What should you do? Slow motion, which is better than no motion. What does that mean? Start writing and thinking while you read. For example, consider this problem:

*Working in a South Side studio at a constant rate, Kanye can drop a full-length platinum LP in 5 weeks. Working at his own constant rate, Common can drop a full-length platinum LP in x weeks. If the two emcees work together at their independent rates, they can drop a full-length platinum compilation LP in 2 weeks. Assuming no efficiency is lost or gained from working together, how many weeks would it take Common, working alone, to drop a full-length platinum LP?*

(A) 3 and 1/3 weeks

(B) 3 weeks

(C) 2 and 1/2 weeks

(D) 2 and 1/3 weeks

(E) 2 weeks

Now, while your instinct may be to Go! and speed through your initial read of this rate problem, remember: slow motion (is) better than no motion. As you read each sentence, you should start jotting down variables and relationships so that by the time you get to the question mark you have actionable math on your noteboard and you don’t have to read the question all over again to get started. You should be thinking:

*Working in a South Side studio at a constant rate, Kanye can drop a full-length platinum LP in 5 weeks.*

Rate (K) = 1 album / 5 weeks

*Working at his own constant rate, Common can drop a full-length platinum LP in x weeks.*

Rate (C) = 1 album / x weeks

*If the two emcees work together…*

I’m adding these rates, so their combined rate is 1/5 + 1/x

*…they can drop a full-length platinum compilation LP in 2 weeks.*

And they’re giving me the combined rate of 1 album / 2 weeks, so 1/5 + 1/x = 1/2

*Assuming no efficiency is lost or gained from working together, how many weeks would it take Common, working alone, to drop a full-length platinum LP?*

I’m using that equation to solve for Common’s time, so I’m solving for x.

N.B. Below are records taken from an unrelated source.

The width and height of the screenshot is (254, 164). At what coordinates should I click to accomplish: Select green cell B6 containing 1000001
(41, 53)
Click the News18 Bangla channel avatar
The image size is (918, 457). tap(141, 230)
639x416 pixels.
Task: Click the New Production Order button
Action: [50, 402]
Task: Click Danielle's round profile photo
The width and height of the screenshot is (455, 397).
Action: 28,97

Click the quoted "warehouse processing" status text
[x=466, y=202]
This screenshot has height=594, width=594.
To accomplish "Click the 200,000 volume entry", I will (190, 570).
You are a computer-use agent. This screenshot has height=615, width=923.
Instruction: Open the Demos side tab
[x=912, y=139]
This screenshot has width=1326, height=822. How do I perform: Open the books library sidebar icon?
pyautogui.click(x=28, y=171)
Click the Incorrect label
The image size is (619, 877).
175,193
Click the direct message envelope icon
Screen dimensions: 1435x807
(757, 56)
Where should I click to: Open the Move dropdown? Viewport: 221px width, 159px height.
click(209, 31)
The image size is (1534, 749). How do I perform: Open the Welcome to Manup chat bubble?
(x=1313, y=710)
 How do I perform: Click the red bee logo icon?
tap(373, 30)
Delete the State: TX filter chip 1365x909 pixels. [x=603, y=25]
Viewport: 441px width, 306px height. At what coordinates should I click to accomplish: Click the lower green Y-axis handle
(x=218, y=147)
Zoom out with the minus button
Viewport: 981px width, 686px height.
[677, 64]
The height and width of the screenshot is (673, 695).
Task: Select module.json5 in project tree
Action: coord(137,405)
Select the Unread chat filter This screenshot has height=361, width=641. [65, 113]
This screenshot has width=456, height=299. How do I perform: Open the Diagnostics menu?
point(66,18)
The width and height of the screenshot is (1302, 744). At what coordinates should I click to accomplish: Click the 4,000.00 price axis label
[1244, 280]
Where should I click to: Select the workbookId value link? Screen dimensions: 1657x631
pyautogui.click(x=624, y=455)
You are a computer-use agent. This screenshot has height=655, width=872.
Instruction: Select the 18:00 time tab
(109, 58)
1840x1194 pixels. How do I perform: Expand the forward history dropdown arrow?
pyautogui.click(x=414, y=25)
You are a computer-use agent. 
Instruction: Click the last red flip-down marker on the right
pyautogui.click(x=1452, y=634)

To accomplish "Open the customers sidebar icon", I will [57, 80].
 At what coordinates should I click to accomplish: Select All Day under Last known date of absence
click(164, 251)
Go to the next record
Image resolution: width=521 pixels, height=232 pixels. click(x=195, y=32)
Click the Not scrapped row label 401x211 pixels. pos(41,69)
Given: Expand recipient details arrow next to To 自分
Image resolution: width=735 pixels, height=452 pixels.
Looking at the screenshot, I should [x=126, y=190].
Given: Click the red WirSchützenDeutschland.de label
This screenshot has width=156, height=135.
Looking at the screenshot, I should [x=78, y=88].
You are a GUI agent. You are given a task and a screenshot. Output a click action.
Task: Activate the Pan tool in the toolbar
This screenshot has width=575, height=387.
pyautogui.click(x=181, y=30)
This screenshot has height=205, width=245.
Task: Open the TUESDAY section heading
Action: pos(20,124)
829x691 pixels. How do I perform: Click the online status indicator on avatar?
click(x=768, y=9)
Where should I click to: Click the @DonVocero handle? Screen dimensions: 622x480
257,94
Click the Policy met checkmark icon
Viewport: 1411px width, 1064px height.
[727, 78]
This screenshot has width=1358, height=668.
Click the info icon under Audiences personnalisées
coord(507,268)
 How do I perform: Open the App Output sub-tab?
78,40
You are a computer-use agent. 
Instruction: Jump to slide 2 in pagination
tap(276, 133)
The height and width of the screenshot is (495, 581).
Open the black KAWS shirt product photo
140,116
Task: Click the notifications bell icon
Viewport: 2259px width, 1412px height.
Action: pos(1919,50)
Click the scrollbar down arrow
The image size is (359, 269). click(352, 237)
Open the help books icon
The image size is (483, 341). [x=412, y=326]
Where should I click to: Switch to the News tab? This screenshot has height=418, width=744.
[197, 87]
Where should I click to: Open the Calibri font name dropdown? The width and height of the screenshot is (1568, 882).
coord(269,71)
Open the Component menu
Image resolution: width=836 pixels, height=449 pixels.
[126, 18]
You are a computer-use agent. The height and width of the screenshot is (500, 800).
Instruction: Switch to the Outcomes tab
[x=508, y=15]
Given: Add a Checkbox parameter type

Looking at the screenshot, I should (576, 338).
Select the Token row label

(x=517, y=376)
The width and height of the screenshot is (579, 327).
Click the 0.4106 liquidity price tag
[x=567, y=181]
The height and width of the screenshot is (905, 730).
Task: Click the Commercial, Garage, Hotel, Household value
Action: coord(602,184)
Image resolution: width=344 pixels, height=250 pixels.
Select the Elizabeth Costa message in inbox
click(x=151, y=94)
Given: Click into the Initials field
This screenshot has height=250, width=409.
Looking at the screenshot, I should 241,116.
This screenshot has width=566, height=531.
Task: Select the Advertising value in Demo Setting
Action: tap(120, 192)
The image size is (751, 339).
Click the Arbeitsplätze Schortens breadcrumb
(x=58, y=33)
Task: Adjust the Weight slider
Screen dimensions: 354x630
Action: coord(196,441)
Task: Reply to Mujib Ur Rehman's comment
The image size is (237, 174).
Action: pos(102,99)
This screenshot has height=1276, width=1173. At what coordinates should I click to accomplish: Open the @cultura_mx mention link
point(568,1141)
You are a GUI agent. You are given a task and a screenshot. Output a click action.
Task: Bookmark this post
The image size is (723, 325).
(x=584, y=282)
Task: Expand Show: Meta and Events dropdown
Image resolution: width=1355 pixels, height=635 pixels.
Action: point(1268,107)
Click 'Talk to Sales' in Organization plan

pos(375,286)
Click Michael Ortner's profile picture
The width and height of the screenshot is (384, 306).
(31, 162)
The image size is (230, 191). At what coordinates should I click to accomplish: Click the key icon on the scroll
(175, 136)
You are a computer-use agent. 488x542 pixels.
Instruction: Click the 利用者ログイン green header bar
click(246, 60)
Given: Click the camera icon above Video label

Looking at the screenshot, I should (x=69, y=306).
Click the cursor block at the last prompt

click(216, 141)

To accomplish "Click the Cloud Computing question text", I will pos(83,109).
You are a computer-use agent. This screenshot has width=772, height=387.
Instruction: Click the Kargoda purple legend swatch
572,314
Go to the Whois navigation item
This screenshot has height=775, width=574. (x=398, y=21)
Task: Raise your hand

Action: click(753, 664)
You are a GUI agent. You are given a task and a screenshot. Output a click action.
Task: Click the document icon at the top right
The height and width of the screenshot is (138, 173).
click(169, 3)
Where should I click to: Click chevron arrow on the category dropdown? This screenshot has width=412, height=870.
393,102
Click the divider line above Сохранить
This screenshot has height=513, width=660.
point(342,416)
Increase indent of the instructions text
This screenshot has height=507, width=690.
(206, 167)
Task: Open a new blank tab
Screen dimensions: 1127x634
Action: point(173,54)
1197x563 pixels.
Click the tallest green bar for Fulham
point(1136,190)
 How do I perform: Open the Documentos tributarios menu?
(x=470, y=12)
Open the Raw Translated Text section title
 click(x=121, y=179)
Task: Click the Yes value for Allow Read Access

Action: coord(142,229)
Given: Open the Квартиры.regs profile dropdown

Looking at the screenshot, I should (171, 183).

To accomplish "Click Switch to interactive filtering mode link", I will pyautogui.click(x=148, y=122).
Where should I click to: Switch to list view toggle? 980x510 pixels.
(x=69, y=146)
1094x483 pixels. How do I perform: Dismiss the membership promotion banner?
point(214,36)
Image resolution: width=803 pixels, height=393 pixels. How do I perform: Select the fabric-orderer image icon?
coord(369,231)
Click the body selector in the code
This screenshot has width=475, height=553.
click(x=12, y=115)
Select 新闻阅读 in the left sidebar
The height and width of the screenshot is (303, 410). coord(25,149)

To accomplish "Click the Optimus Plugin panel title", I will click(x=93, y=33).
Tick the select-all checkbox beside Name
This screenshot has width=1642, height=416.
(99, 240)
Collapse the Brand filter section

Now by this point, that slow motion has paid off – your equation is set, your variable is assigned, and you know what you’ve solving for. Your job is to solve for x, so:

1/5 + 1/x = 1/2, so let’s get the x term on its own:

1/x = 1/2 – 1/5. and we can combine the two numeric terms by finding a common denominator of 10:

1/x = 5/10 – 2/10

1/x = 3/10, and from here you have options but let’s cross multiply:

10 = 3x, so divide both sides by 3 to get x alone:

10/3 = x, and that doesn’t look like the answer choices so let’s convert to a mixed number: 3 and 1/3 (there’s that number again), for answer choice A.

What’s the real lesson? It’s like Common says: slow motion (is) better than no motion, so you should read just a little slower but have some scratchwork to show for your initial read of the prompt. If you can:

-assign variables

-jot down relationships or equations

-write down which variable the answer wants

You’ll have a lot more to show for your initial 30 seconds with each problem, and you’ll find that you solve problems much more quickly this way because you have less wasted time. So heed Common’s uncommon wisdom (which is really just common sense): the best way to Go is to remember that slow motion > no motion.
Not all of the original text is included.